Your e-commerce website is the first interface between you and your customer. It is your best assistant and a 'face' of your business rolled into one. That's why it is crucial for you to work hard to make it pleasing to the eye, easily handled, and working flawlessly.

My name is Maria and I’m a UX/UI designer at Vintage Web Production. By this crash test, I continue the series of posts about the most exciting websites in their industries. Previously, I wrote about best fashion, architecture, and gadget websites, so now it's time to look closer at the best examples of e-commerce.

Selected below are some of the most awarded websites on Awwwards.com that go above and beyond "template" decisions in usability, design, typography, and custom. A Jakob Nielsen’s 10 heuristics for User Interface Design will be a ground to build on.

It's time to go shopping!

FreeWrite

The Astrohaus Freewrite is a smart typewriter equipped with Wi-Fi feature and e-ink display. This is those case when the future of writing looks exactly like the past.
Freewrite

Main Page: When hitting the website, the first thing a user sees is a nice video of a product and can read about what it actually is. A slow, relaxing background music complements the idea of a slow, thoughtful writing.

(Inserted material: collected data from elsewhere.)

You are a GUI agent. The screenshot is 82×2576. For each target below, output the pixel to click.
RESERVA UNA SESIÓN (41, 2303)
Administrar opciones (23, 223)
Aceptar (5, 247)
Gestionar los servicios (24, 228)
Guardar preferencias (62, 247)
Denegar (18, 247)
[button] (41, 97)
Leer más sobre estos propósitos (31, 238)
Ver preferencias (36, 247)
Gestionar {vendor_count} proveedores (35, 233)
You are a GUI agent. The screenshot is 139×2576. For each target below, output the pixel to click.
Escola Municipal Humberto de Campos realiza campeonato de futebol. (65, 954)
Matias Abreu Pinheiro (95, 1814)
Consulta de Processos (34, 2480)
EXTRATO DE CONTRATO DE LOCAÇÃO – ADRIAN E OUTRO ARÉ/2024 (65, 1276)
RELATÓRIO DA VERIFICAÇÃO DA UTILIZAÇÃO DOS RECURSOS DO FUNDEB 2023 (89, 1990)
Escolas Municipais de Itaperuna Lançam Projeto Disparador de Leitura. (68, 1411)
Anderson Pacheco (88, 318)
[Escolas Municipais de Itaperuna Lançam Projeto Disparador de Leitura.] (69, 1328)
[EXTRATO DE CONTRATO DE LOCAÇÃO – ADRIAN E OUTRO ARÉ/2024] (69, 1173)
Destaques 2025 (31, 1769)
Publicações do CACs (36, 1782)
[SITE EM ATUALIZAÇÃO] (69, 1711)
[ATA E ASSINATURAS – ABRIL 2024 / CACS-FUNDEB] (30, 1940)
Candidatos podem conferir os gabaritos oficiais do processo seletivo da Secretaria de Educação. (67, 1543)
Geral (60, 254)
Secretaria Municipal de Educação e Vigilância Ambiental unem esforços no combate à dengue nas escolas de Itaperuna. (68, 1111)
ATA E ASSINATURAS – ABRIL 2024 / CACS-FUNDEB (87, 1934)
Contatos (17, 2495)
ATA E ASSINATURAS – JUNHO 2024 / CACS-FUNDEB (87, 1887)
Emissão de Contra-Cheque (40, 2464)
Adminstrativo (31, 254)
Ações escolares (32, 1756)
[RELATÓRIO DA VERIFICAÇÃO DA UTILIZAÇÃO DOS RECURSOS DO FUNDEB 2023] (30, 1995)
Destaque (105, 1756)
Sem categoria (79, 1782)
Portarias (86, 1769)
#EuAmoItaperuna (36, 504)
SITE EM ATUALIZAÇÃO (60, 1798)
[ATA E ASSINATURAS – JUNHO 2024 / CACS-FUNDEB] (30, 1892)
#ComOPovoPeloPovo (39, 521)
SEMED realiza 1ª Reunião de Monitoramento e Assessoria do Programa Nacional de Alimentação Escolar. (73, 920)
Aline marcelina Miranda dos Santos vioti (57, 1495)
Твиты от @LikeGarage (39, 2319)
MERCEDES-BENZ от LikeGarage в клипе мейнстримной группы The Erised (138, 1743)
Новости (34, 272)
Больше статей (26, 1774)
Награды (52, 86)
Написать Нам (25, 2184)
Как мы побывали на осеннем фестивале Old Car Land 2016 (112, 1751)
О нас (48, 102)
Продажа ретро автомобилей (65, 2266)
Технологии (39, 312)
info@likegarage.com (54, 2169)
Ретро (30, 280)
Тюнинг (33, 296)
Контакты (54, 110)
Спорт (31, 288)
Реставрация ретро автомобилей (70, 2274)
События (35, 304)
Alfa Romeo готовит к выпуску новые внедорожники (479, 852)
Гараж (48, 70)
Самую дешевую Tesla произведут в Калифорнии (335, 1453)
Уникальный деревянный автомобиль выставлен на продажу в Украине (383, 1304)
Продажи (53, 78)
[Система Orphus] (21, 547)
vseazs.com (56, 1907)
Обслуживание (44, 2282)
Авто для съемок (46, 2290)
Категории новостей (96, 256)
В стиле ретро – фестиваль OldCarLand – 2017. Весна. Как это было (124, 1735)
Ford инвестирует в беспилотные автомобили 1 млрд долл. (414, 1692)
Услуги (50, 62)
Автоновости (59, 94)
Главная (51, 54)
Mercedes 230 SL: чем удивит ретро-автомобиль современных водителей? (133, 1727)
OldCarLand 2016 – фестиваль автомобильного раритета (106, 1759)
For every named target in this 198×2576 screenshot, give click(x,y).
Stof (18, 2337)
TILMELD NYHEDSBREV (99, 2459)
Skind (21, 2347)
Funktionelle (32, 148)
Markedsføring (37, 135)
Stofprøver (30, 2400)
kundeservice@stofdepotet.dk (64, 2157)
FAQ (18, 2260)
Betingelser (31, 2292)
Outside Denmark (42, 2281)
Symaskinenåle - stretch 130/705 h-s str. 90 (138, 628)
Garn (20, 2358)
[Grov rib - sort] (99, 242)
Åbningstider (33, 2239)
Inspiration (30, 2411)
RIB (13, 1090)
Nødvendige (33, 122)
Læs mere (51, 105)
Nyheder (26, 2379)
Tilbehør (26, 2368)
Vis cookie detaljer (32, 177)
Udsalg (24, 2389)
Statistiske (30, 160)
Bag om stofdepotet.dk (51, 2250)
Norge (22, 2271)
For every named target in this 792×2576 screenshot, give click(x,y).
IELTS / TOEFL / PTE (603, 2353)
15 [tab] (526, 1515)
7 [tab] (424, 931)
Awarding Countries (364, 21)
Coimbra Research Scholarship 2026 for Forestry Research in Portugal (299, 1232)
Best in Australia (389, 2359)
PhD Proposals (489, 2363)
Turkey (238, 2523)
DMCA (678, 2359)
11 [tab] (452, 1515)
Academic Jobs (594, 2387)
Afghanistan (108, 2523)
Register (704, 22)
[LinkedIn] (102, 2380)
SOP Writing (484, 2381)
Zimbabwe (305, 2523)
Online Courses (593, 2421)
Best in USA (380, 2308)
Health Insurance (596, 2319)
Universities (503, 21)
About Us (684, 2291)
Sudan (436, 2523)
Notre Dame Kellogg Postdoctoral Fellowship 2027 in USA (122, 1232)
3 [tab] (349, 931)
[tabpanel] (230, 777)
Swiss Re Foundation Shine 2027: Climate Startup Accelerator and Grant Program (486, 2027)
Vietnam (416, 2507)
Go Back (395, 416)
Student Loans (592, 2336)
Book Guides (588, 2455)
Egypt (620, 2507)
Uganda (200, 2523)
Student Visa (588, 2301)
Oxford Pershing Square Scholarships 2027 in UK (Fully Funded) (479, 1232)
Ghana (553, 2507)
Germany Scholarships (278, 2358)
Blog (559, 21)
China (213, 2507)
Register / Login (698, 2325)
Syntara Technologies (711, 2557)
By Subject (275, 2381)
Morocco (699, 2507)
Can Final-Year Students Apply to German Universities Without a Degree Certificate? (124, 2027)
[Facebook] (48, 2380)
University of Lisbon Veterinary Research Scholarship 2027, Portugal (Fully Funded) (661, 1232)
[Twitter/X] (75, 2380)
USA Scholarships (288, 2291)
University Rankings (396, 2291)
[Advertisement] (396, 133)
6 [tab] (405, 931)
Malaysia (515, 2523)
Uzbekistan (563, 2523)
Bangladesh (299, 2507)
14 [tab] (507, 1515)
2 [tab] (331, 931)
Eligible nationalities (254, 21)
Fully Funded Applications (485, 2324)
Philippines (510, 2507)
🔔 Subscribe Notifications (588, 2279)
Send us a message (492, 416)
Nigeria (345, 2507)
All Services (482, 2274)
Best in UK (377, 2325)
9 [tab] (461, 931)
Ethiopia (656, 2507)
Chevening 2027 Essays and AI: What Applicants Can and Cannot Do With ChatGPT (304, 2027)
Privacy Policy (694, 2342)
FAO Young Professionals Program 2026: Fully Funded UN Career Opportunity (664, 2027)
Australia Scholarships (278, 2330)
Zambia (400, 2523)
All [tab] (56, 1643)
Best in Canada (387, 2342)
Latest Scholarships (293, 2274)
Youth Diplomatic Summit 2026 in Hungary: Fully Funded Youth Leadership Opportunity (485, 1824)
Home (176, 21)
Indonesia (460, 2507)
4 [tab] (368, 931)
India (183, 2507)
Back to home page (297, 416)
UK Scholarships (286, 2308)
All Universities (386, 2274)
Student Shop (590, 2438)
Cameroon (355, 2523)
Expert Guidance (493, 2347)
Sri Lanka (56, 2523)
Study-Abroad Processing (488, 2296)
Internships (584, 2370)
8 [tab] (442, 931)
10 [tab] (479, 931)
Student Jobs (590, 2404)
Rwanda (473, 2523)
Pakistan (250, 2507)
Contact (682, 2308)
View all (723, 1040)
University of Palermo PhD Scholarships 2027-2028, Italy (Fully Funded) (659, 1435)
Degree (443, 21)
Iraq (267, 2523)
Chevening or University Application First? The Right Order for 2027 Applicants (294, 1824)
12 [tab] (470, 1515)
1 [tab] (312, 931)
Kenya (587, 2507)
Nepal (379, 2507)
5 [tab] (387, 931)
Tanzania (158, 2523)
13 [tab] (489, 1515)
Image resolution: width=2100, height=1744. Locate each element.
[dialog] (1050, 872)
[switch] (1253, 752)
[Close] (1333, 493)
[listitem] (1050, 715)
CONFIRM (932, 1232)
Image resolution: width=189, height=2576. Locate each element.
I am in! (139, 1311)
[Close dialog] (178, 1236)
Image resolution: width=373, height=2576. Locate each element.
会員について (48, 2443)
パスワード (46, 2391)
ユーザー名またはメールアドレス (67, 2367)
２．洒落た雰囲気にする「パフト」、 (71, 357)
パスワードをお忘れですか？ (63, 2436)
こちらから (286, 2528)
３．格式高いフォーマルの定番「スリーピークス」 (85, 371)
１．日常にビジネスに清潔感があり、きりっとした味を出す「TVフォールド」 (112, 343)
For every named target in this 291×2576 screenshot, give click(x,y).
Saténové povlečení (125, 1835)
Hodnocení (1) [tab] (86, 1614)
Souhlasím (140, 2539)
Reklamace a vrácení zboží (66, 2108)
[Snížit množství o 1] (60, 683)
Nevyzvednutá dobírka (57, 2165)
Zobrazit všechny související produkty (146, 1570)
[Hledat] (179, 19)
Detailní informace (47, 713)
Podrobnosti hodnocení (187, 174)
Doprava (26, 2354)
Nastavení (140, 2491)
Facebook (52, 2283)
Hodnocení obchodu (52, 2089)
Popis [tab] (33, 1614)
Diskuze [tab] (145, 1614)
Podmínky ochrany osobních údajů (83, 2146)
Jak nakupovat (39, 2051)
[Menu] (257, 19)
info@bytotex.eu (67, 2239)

A hint and visualization point on an option to scroll down which reveals a beautiful animation allowing to look at the product from different sides. The '+' buttons to learn more about the product are well visible and obvious.

Web developers gave a notable place for social proof with a great bunch of publications in the most popular online media, so we can see that this innocent thing has run a childless buzz.

The section called 'What people say' contains only two reviews, so it would seem that there are no more that these, at least, no sign or hint point on it.

A common trick of most landings is to write about a special offer “You can buy it for a reduced price today only.” However, it is unclear why the offer is limited and when a sale is going to end.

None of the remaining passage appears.